Money stress can derail academic goals. This module helps you make practical financial decisions that support retention, performance, and long-term stability.
References:
- Federal Student Aid, official guidance
- Consumer Financial Protection Bureau, student resources
Build a realistic student budget:
- Separate fixed and variable costs
- Estimate irregular expenses
- Set spending limits aligned with your priorities
Practice:
- Create a monthly budget baseline
- Compare planned spending to one week of actual spending
- Identify one adjustment with the highest impact
References:
- CFPB budgeting tools
- Evidence on financial stress and academic persistence
Understand aid and debt decisions:
- Grants versus loans
- Loan terms and repayment basics
- Cost planning for next term
Practice:
- Review a sample aid package
- Highlight tradeoffs in borrowing decisions
- Draft a financial action checklist for next semester
References:
- FAFSA and Federal Student Aid policy pages
- Student loan literacy guidance
Reflection prompts:
- Which spending category creates the most pressure for you?

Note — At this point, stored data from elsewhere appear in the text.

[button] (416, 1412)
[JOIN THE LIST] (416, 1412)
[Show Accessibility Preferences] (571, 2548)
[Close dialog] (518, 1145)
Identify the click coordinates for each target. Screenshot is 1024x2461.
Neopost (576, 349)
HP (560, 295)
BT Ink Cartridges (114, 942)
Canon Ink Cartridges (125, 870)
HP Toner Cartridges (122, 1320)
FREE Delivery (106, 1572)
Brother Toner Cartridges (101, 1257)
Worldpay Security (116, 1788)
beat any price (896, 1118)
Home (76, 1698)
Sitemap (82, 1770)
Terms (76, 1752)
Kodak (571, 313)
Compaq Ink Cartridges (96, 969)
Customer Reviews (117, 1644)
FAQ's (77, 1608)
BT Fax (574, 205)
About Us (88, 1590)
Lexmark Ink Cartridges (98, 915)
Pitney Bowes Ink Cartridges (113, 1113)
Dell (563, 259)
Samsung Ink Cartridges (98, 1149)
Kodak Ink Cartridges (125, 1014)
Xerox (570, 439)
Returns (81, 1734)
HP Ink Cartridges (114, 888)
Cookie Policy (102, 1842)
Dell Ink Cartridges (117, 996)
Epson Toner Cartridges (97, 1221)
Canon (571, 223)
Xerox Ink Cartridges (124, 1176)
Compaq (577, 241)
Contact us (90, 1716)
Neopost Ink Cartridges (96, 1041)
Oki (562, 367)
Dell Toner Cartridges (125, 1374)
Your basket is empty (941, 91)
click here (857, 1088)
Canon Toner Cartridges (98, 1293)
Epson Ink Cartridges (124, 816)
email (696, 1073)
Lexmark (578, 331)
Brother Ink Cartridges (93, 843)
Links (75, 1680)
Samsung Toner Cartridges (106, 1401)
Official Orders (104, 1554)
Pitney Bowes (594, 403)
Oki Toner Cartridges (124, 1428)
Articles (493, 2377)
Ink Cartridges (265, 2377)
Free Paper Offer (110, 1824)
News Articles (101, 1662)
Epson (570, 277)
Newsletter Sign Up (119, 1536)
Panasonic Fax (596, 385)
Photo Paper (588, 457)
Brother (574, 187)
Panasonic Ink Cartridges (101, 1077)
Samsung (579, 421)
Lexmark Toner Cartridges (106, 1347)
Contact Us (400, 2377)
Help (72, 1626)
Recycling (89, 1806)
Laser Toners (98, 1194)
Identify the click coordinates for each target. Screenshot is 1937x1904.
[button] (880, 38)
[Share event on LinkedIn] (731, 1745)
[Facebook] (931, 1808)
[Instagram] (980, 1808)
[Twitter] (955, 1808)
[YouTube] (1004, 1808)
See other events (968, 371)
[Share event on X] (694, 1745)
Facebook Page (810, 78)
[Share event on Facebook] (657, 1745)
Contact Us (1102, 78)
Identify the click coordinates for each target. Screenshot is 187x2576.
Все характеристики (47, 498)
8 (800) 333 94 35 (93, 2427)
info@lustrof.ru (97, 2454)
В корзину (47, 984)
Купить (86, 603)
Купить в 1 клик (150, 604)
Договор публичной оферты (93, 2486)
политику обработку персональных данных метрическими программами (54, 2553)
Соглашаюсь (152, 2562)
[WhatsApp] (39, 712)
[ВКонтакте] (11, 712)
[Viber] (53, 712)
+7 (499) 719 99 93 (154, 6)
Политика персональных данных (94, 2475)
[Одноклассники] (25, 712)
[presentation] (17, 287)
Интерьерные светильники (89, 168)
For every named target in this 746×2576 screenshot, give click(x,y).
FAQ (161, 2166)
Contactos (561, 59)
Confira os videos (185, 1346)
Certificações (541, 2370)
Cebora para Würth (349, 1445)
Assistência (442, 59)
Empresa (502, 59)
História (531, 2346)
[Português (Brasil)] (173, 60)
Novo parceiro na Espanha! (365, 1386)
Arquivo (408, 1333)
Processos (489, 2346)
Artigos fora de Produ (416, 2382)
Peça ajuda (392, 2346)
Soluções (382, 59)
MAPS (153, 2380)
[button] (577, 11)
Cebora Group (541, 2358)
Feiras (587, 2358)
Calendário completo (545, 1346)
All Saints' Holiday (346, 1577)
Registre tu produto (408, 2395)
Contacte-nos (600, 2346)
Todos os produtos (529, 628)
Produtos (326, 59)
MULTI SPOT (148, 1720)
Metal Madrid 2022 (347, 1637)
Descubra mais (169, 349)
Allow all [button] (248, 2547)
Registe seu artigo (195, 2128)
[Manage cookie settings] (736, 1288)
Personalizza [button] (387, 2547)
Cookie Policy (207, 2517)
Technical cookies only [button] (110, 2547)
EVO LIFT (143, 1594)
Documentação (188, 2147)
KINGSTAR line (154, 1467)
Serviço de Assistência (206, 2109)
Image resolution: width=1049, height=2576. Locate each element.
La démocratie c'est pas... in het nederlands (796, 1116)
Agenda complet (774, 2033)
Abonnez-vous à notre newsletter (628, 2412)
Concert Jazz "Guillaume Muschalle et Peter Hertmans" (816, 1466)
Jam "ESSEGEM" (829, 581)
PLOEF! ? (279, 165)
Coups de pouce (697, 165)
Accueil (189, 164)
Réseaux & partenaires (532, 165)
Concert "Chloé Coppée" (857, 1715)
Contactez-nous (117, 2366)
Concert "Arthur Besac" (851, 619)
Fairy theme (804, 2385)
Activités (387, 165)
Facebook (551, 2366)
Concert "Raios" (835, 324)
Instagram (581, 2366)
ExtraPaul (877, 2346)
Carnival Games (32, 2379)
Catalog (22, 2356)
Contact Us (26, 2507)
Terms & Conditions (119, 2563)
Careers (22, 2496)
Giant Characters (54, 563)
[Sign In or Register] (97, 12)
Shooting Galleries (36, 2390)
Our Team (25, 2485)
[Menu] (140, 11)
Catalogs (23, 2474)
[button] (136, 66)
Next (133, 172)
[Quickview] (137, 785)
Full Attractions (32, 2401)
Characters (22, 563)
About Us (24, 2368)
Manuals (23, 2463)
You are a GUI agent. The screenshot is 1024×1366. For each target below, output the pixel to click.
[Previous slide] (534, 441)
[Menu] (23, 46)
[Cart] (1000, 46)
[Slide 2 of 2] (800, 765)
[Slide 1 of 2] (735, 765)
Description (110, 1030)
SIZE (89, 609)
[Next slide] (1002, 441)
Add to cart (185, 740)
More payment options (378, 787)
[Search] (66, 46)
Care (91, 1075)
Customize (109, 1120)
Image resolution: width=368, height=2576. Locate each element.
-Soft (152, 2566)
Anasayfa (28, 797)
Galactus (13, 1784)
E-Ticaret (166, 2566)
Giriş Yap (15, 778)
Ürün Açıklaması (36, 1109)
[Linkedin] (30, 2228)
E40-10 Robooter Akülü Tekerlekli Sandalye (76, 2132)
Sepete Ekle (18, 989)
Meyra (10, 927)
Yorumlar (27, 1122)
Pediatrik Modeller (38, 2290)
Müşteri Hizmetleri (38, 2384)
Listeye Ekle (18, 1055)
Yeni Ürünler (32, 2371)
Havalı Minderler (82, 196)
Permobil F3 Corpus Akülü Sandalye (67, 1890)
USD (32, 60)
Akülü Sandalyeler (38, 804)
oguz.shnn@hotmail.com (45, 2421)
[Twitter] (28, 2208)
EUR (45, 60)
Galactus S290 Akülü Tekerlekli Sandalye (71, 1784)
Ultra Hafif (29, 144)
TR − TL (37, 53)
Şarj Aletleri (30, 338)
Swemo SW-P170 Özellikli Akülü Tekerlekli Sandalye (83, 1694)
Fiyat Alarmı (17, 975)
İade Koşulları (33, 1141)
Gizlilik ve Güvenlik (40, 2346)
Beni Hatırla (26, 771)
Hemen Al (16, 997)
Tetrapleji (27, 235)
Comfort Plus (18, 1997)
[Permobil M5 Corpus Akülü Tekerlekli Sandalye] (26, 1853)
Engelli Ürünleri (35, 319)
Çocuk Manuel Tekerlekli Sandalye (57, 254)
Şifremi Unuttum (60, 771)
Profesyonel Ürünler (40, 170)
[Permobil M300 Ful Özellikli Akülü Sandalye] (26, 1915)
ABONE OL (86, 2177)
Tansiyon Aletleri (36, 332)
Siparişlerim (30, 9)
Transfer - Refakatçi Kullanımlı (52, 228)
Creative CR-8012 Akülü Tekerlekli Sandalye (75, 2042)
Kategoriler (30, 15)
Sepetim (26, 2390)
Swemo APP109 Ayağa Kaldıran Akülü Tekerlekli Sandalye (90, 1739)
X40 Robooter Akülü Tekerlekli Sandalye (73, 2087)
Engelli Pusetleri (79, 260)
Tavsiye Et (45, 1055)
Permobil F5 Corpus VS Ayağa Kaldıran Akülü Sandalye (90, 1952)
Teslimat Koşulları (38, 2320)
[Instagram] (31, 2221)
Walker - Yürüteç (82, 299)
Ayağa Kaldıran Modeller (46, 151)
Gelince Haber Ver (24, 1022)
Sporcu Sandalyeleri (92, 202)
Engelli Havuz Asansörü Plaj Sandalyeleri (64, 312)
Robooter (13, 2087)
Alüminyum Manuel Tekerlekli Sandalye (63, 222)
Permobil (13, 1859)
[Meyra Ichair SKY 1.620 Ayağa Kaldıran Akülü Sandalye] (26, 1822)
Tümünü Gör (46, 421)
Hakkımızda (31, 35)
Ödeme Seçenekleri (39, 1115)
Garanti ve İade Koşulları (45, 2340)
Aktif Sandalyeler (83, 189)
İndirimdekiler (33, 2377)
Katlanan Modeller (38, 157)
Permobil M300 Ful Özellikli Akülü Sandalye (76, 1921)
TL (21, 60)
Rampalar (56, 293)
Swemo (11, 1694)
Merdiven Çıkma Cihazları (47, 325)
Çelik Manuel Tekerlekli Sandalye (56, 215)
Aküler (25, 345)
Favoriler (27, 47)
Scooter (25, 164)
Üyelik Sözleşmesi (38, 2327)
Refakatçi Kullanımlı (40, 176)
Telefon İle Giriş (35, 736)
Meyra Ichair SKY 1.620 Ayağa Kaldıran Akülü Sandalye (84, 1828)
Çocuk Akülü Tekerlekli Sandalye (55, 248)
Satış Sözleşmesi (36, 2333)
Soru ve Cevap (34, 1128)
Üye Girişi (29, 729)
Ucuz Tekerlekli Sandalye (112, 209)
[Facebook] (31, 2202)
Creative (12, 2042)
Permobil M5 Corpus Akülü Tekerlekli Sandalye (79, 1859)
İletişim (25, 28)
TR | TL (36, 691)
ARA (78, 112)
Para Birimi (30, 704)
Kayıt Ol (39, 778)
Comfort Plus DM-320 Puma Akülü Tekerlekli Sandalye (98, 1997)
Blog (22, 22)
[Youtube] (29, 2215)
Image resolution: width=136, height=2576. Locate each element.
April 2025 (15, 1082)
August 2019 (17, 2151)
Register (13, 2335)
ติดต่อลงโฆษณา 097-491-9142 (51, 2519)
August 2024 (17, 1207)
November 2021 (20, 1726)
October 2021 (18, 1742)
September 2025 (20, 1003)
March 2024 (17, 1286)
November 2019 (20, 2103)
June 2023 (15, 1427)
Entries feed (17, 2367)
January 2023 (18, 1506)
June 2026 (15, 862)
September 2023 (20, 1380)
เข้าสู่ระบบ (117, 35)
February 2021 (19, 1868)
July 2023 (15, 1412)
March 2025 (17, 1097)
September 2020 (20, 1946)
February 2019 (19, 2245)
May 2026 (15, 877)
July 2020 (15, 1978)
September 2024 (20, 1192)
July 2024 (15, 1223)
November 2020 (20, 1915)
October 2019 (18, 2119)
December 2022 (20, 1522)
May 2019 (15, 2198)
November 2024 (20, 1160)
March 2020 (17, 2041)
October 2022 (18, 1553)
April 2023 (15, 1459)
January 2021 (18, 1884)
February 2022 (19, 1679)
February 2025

- What financial decision do you need to make before next term?
- Which support resource can help you make that decision earlier?
Which habit most improves financial stability during college?
- [( )] Avoid looking at costs until bills are due
- [(X)] Review budget and aid decisions regularly before deadlines
- [( )] Make decisions based only on short-term convenience
Write your next action:
[[I will review my budget/aid plan on ________________ and adjust ________________.]]
Financial literacy is not about perfection. It is about informed choices made early and reviewed regularly. Your action step is to run your budget for one month and schedule a financial check-in before registration.
Quick self-check:
- Which cost category is your biggest risk?
- Do you understand your aid and borrowing terms?
- What one decision will reduce financial stress next term?